No afã por esconder-se do exibicionismo social e artístico de sua mãe riquíssima (Cherry Jones), o protagonista – de nome Gatsby Welles, duplamente citacional – deambula por áreas menos classudas da cidade, onde reencontra uma ex-cunhada adolescente, vivida com certo carisma pela cantora Selena Gomez. É óbvio que se (re)apaixonarão. Mas diversos quiproquós tornarão dificultosa a consecução deste amor: Gatsby é flagrado por tios num museu, que obrigam-no a comparecer a uma festa mui requintada, onde sua mãe far-lhe-á uma confissão marcante, que configura o melhor instante do filme. Uma prova definitiva que, quando imiscui a comédia de erros com a mais pungente dramaticidade, Woody Allen acerta em cheio. Porém, o dandismo referendado dos personagens é pouco defensável fora das telas. A antipatia do protagonista é realmente difícil de suportar – e, por extensão, insuficiente enquanto voto de alteridade requerido para que torçamos por ele…

As confusões em que Ashleigh, a namorada interiorana porém também muito rica de Gatsby, envolve-se são divertidas em seu acúmulo de boas intenções profissionais – vide a ótima participação de Rebecca Hall como a esposa adúltera de um roteirista incompreedido – mas costuradas de maneira irregular no roteiro, que é bastante preguiçoso, repete-se.

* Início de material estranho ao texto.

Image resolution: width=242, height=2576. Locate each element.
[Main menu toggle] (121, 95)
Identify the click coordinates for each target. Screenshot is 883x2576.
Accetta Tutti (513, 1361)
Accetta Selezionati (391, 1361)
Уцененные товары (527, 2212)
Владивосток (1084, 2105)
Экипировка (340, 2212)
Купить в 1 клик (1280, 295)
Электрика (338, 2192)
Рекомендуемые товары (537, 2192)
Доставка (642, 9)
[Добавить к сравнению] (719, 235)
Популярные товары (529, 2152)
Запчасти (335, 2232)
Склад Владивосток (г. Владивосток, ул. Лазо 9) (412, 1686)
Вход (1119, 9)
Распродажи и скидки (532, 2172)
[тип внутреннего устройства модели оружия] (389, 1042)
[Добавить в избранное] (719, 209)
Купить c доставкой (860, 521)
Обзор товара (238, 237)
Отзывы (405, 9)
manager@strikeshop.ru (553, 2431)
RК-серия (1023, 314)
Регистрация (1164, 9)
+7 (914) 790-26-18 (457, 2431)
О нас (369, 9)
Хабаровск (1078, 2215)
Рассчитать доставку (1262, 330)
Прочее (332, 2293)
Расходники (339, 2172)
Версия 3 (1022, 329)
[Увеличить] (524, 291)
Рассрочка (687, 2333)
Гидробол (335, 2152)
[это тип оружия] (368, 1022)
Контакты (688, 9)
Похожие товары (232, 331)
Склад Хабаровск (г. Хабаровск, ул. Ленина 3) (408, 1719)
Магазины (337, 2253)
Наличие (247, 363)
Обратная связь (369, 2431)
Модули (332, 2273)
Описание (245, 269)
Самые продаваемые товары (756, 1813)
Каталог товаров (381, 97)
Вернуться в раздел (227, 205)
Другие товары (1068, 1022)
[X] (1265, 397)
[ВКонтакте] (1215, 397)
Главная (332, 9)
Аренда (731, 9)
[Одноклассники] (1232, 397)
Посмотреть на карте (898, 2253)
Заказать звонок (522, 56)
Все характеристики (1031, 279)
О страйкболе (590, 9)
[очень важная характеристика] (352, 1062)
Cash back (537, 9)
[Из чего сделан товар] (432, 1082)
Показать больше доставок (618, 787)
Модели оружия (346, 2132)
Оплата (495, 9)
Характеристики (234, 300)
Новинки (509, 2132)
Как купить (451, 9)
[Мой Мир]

As marcas registradas do diretor demonstram-se inautênticas, depois do verdadeiro jorro de renovação que atendeu pelo nome de “Roda Gigante” (2017), no ano imediatamente anterior. Uma pena.

Repetindo a sua colaboração com o fotógrafo Vittorio Storaro, os efeitos imagéticos de cariz crepuscular demonstraram-se supérfluos na maior parte de sua aplicação. Tecnicamente, “Um Dia de Chuva em Nova York” não faz jus às expectativas depositadas em relação ao retorno do diretor à sua cidade-natal, depois de filmar em vários países da Europa e noutras cidades dos EUA. Ao zombar dos preconceitos classistas de seus convivas e ao dotar seus personagens de dotes privilegiados em mais de um aspecto – vide a destreza de Gatsby nos jogos de pôquer e ao piano – Woody Allen não conseguiu impor-se firmemente aos votos de “cancelamento” que quiseram aplicar-lhe. “Um Dia de Chuva em Nova York” está longe de ser um filme ruim, mas faz com que até mesmo seus fãs mais contumazes desconfiem dos méritos vindouros do projeto nomeado “Rifkin’s Festival”, com enredo ainda desconhecido e com previsão de lançamento para 2020. Isso se ele não for sabotado produtivamente como foi em 2019 – não sem ter culpa, infelizmente.